## Activity
In the entries below, find the line with "Task: Open the Session menu" and the line with "Task: Click the 2,800,000". Reproduce those two lines and every line between them exactly, and nothing more.

#####

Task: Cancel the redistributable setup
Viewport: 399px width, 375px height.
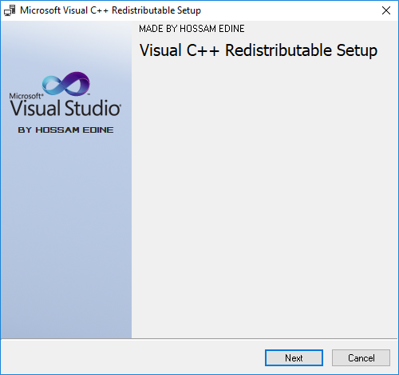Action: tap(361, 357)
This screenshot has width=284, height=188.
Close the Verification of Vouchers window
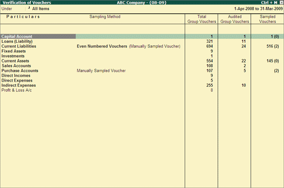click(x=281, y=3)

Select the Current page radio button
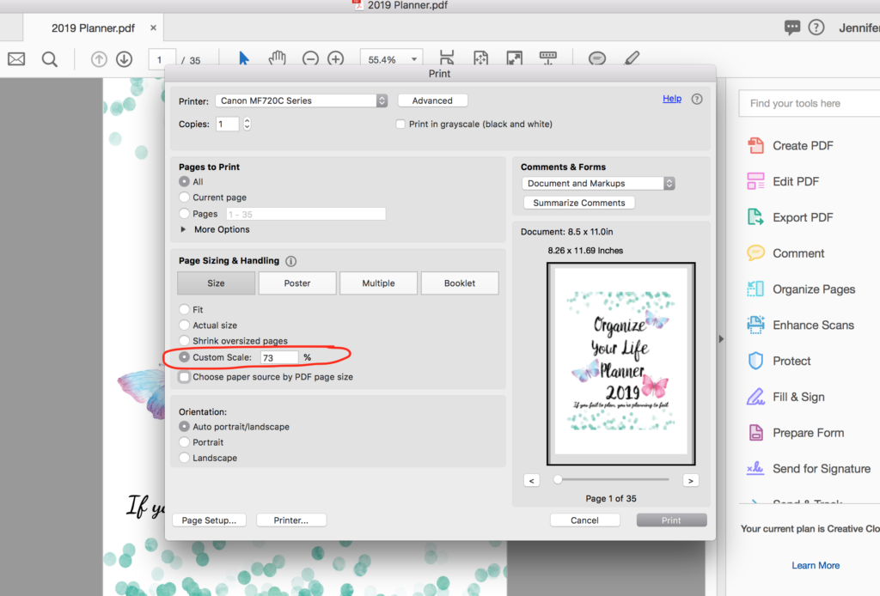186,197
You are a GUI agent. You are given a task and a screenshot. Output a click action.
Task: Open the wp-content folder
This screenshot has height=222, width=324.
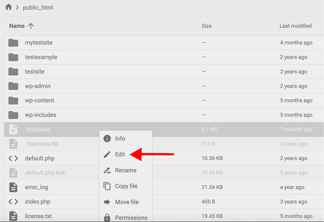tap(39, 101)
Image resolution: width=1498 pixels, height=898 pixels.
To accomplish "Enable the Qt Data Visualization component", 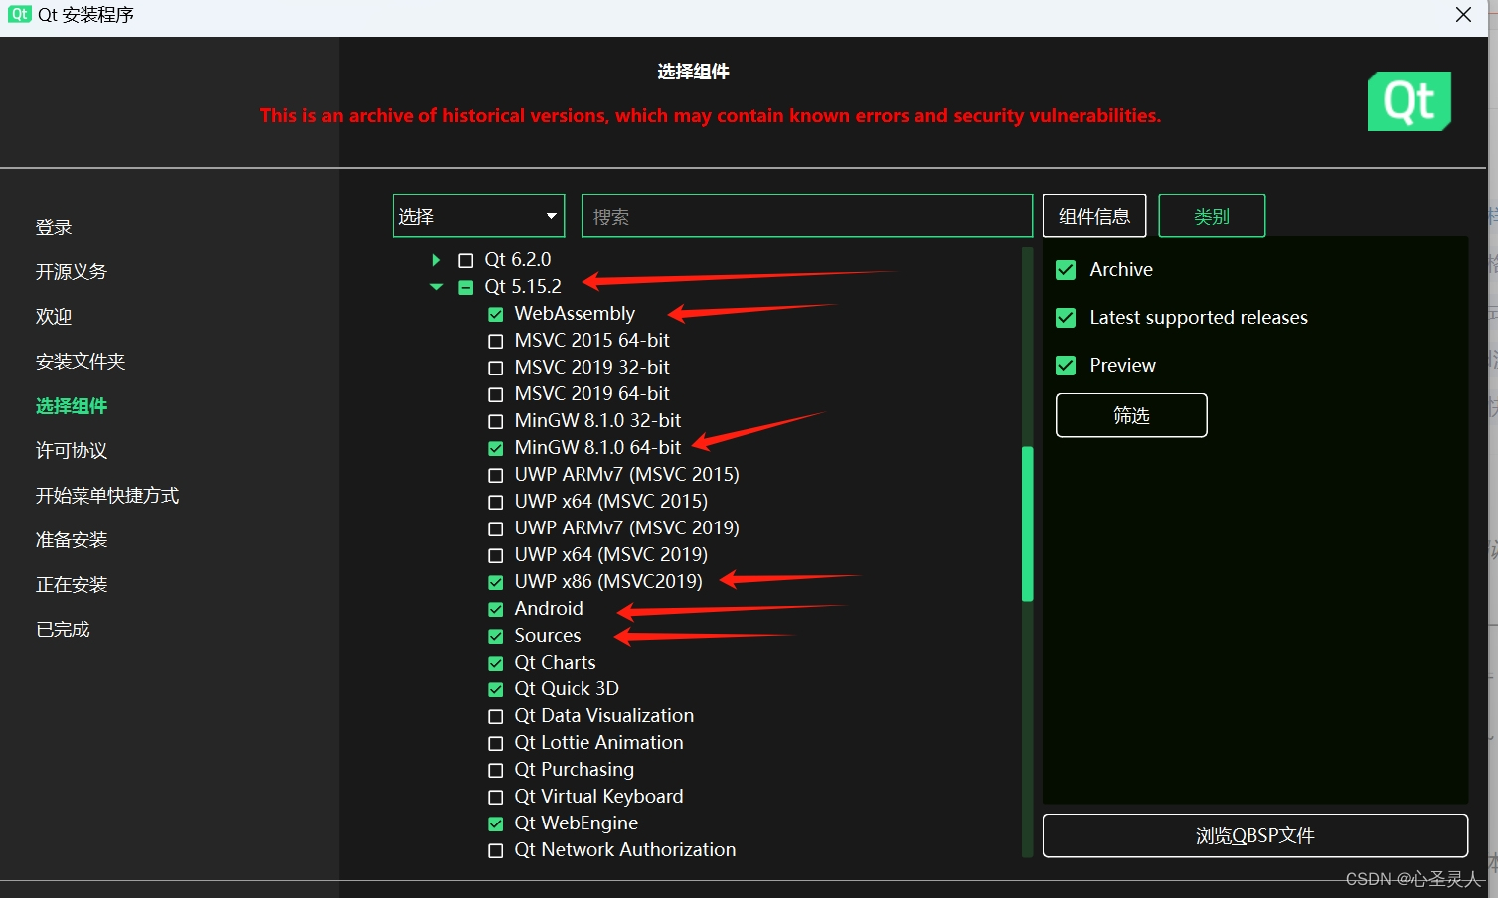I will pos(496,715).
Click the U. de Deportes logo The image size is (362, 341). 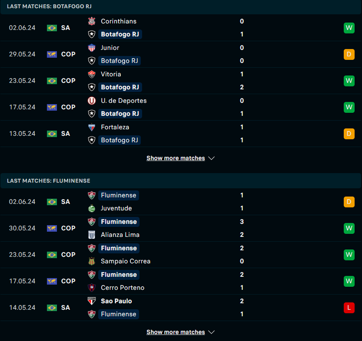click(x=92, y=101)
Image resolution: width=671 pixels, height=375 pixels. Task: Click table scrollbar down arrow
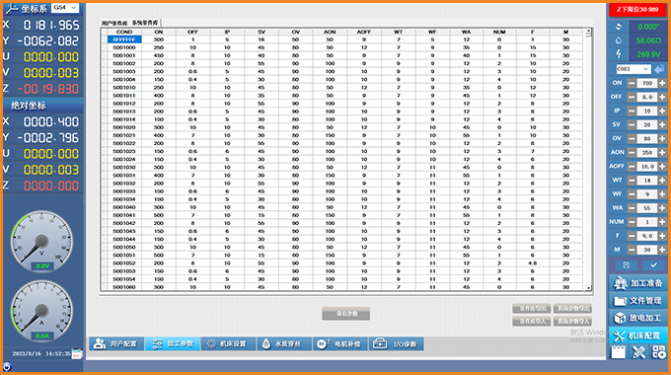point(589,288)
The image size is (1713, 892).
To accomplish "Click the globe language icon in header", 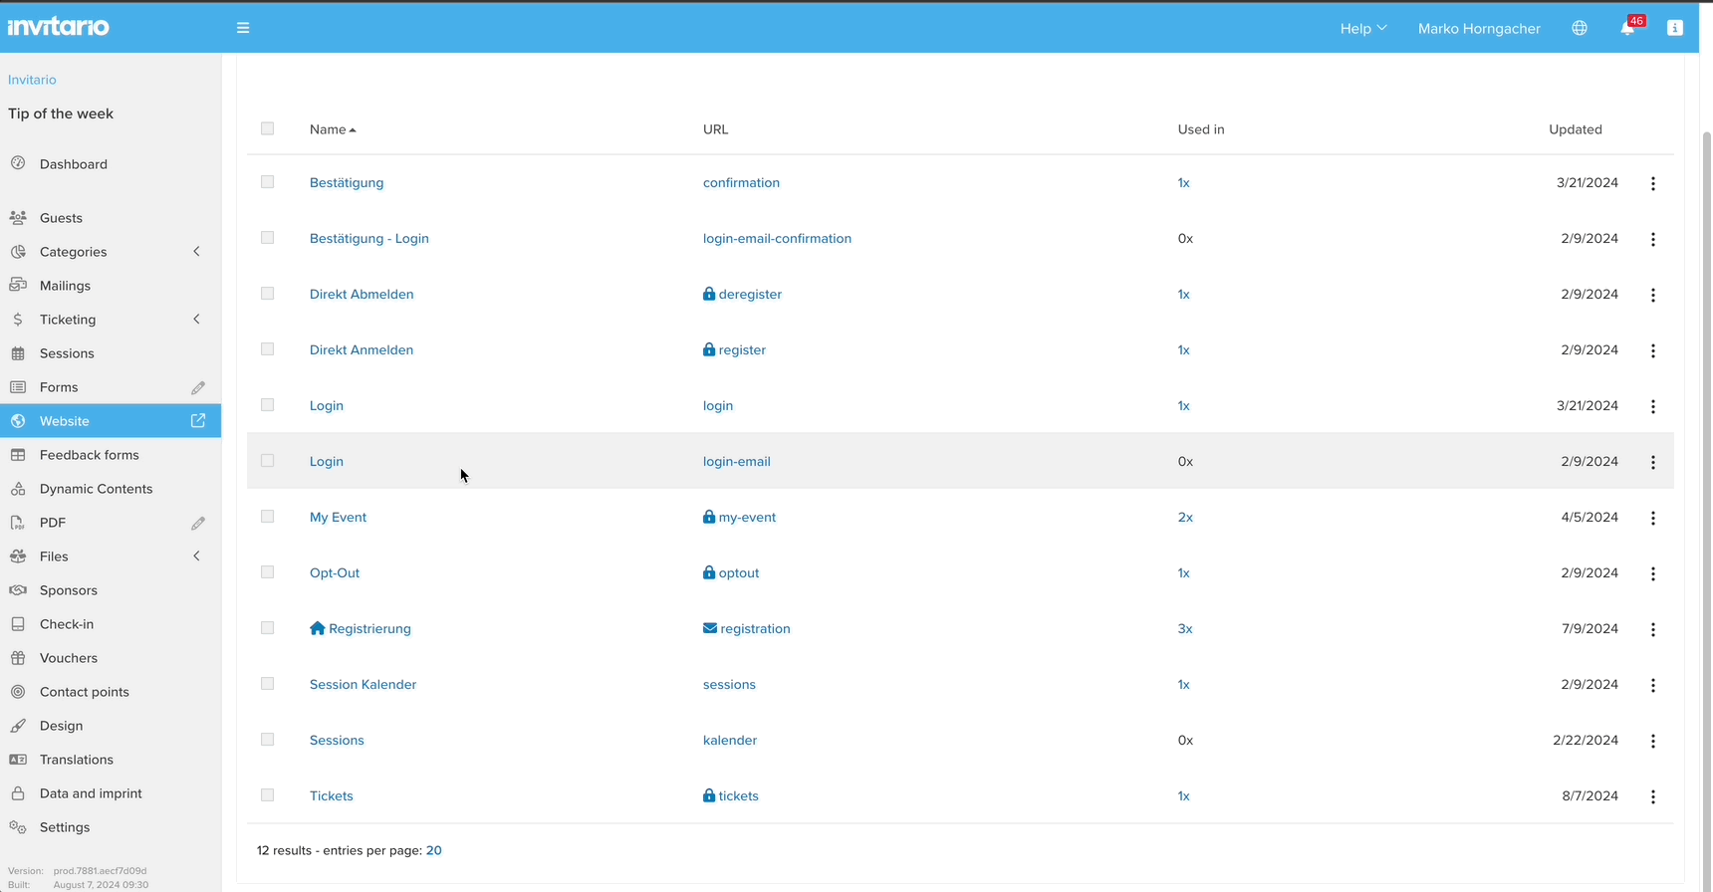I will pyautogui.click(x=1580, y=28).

#####

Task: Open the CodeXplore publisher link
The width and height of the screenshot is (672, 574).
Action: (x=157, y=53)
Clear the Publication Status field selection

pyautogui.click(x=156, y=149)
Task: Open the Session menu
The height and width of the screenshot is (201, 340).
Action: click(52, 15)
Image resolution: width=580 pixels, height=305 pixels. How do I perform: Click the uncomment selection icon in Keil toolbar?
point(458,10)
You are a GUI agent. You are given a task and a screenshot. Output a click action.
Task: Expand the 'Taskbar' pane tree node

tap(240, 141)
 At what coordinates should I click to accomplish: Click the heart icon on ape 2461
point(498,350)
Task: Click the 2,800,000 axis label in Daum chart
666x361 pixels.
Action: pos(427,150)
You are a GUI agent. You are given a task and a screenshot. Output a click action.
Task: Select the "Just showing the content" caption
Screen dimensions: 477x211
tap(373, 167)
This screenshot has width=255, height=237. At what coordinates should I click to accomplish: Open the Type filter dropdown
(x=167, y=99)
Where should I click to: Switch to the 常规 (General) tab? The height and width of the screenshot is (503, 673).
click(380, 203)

#####

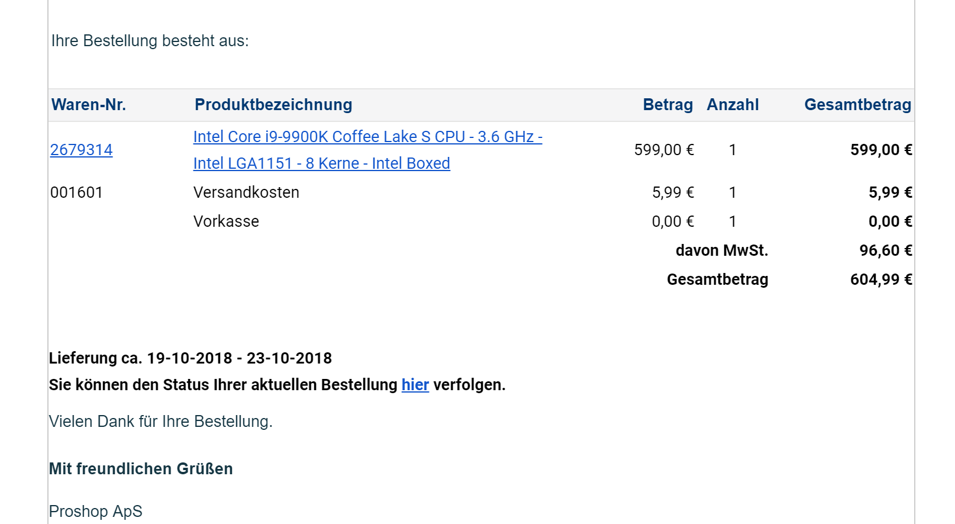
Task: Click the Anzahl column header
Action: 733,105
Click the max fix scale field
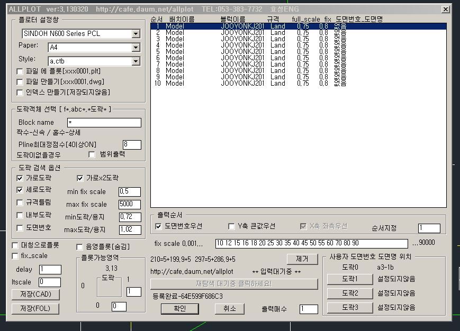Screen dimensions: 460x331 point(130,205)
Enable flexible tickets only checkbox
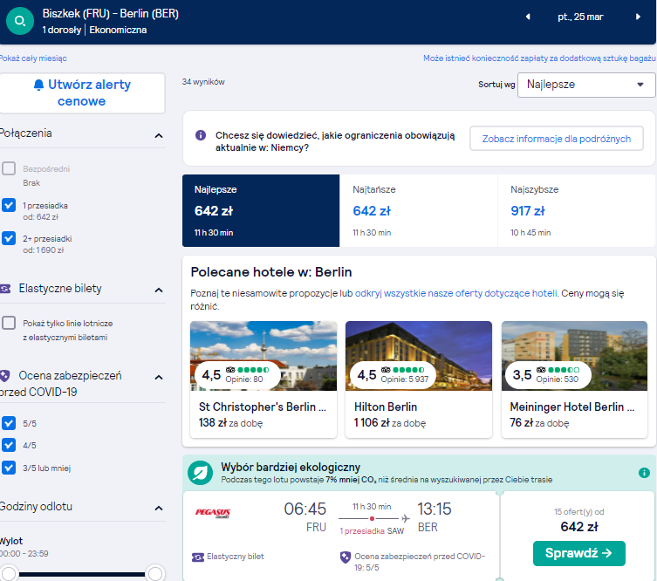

#####

## Result of this exercise
Task: Open the Session menu
The height and width of the screenshot is (201, 340).
Action: click(52, 15)
Image resolution: width=580 pixels, height=305 pixels. How do I perform: Click the uncomment selection icon in Keil toolbar?
point(458,10)
You are a GUI agent. You are given a task and a screenshot. Output a click action.
Task: Expand the 'Taskbar' pane tree node

tap(240, 141)
 At what coordinates should I click to accomplish: Click the heart icon on ape 2461
point(498,350)
Task: Click the 2,800,000 axis label in Daum chart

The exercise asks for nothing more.